Well...a combination of lucky & smart.
1. With electro-frog you recognized the need to provide insulated rail joiners at the diverging frog rails and permanently wired power for other track extensions. Good move.
2. But with a brand new switch you don't yet see a need to have the point rails and metal frog powered through extra rail feeders and a separate external switch. So far you have good connections to power those rails. Just wait until the points get dirty and internal connections start to corrode.
3. Without derailments you have not yet seen what happens when you get a wheel to opposite polarity point rail short while the point rail is being powered through the tiny contact area of the opposite point from a 5 or 8 amp booster.
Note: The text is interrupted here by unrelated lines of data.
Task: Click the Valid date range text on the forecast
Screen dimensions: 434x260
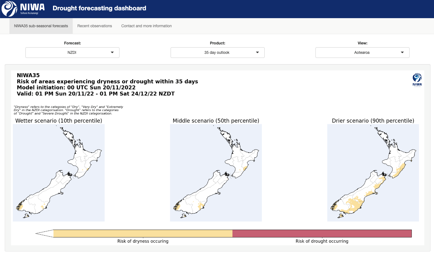Action: (x=96, y=93)

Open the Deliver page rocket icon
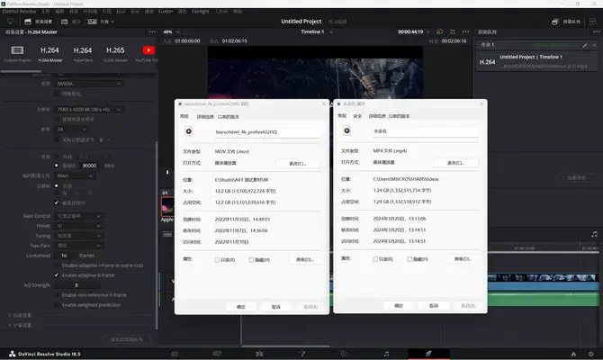tap(428, 354)
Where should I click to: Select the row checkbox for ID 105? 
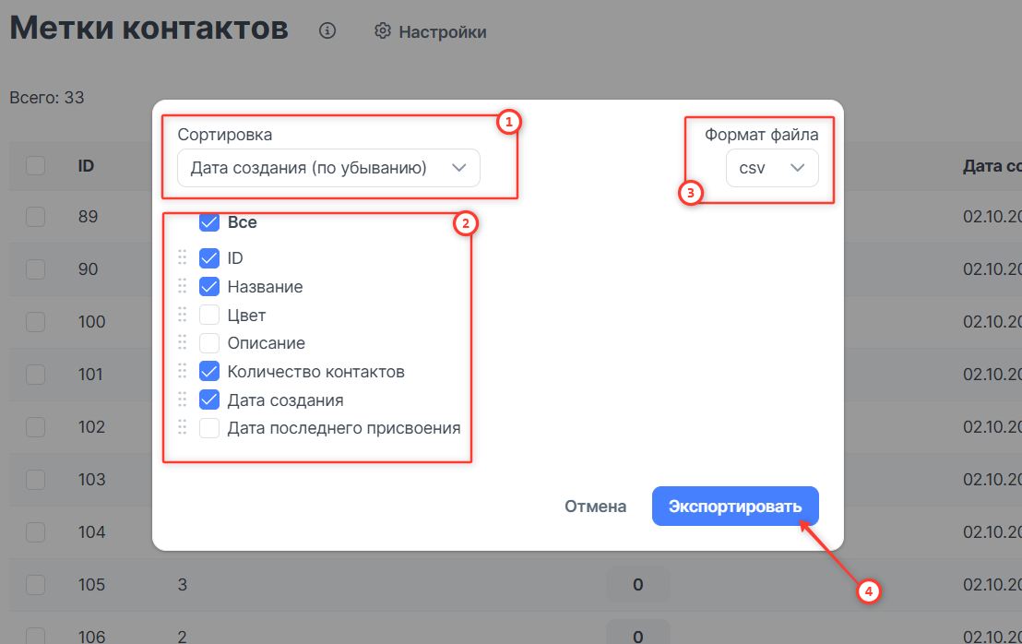35,585
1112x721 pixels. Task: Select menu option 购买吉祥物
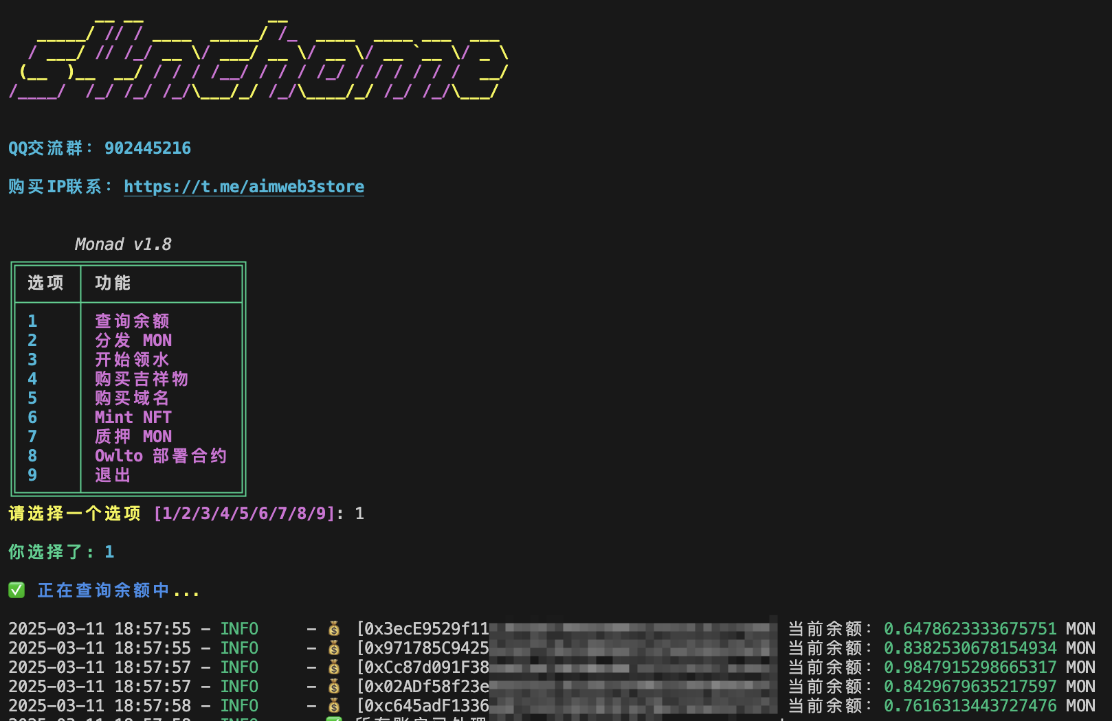click(x=142, y=379)
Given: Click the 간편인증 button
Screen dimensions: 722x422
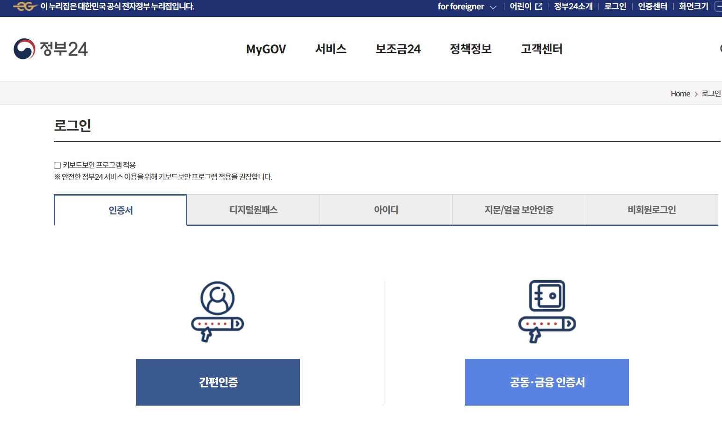Looking at the screenshot, I should coord(217,382).
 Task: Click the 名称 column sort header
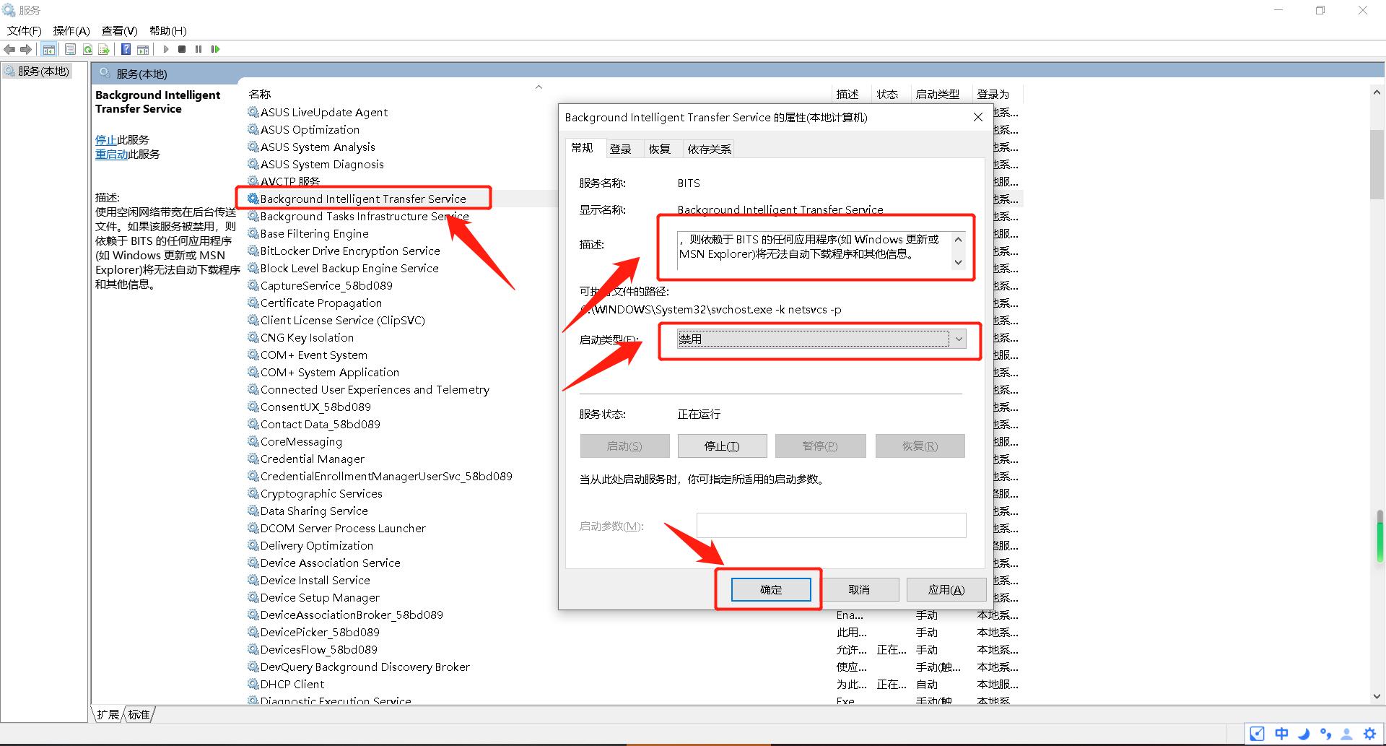click(x=260, y=94)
As soon as you burn the points good once or twice, re-read #2.

4. With insul-frog you don't need the insulated track joiners at diverging frog rails as those rails don't switch polarity. The frog itself is insulated. But now you have a known dead spot in the track. Usually works OK with all-wheel pick-up on diesels.
5. You can still have something similar to problem #3 above as connections to the inner turnout rails are bonded together be metal to metal contacts in the plastic molds rather than good solid soldered connections. Eventually you will wish you had added more rail feeder drops.

You don't HAVE TO do anything to these switches to run trains with DCC (except recognize the need for #1 above). Your luck and annoyance level may vary. Making them more DCC Friendly simply reduces the probable occurance of occasional annoying problems that takes the fun out of running trains when they keep stalling at track switches.

DonV

-----Original Message-----
From: WiringForDCC@...
[mailto:WiringForDCC@...]On Behalf Of Nigel Freeman
Sent: Wednesday, November 30, 2005 2:04 PM
To: WiringForDCC@...
Subject: [WiringForDCC] Peco Code100 Points


I am new to modelling and trying out wiring of points prior to
building layout.
I have read a lot about wiring of Peco points, so tonight I set up
three straights with a point to see what happens.
I did it with both Elctrofrog and Insulfrog.
With Electro I used insulated joiners on the frog rails and no other
change and all three straights have power feeds and everything ran
with no problems.
I then changed to insulfrog using the same straights and metal joiners
on teh frog instead of insulated and again no problem.
Is this because I am not using a point switch for switching the frog
power or am I just lucky that I am not getting shorts.
The electrofrog is the same as the code 55 and old turnouts in the
wiring peco turnout section of web site.
Can someone please explain why I was lucky.